I'd also move all that logic to a ViewModel and just bind to that, but that's just me :)
You'd be better off binding to an ObservableCollection then using some other code (a View Model part of a MVVM isn't a bad choice) to update it in the background. That way you get separation from the UI and its a lot easier to handle the updates as the UI is just bound.

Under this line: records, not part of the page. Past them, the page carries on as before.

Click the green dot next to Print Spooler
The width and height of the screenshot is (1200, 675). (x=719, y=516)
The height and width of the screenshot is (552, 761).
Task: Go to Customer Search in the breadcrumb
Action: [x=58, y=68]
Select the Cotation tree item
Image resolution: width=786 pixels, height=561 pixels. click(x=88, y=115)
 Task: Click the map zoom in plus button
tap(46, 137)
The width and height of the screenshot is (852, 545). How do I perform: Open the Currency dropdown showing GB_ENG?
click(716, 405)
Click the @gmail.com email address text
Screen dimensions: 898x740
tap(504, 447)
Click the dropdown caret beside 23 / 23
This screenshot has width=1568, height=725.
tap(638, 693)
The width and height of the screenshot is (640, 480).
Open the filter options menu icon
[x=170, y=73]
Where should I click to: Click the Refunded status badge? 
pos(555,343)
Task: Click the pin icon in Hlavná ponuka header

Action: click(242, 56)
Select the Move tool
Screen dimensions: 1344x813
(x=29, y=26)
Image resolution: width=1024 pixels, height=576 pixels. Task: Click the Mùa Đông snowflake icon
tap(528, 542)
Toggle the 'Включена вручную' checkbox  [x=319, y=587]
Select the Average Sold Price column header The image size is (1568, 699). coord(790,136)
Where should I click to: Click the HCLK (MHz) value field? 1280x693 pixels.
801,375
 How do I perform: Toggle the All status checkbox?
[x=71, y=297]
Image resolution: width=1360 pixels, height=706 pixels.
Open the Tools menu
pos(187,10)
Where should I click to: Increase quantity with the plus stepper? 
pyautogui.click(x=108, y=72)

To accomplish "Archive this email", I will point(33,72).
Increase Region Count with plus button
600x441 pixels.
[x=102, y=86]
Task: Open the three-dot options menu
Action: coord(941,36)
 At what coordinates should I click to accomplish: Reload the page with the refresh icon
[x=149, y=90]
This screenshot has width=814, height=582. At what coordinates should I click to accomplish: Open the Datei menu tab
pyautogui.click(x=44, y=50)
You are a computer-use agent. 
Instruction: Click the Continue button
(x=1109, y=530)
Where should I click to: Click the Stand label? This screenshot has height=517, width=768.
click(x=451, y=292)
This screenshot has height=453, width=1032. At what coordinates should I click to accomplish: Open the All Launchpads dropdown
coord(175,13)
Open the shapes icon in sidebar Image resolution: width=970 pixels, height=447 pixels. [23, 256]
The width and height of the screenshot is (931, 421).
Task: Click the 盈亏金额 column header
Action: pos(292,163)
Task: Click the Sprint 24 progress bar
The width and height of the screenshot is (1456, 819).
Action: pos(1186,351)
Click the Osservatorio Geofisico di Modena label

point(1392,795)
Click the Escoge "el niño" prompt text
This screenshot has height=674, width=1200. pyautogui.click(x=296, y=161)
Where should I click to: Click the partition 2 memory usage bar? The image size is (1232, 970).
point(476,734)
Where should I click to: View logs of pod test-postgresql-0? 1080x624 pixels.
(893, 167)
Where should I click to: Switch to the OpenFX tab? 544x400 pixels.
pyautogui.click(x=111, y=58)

Thanks for the answers, all of the above were useful! I'm moving towards the MVVM way as well as combining several service calls into a single one (also reduces round-trip overhead). Looks like I'll stick with the lookup re-referencing for the time being - if I find a better way I'll post it as well.
geofftnz,
Have you find any nice solution for this?
CraigD,
I doubt that overriding Equals etc is a good solution. First, this is to be done inside the generated proxy class SessionType, so these changes will be lost on each service reference update. Second, notification in the SessionType setter (here SessionType is the same generated client proxy class) uses ReferenceEquals call... so that's one more place to touch the generated code! OK, the first thing can be done via handmade partial class SessionType (and so will not be lost after updates), but the second thing certainly cannot be done the same way.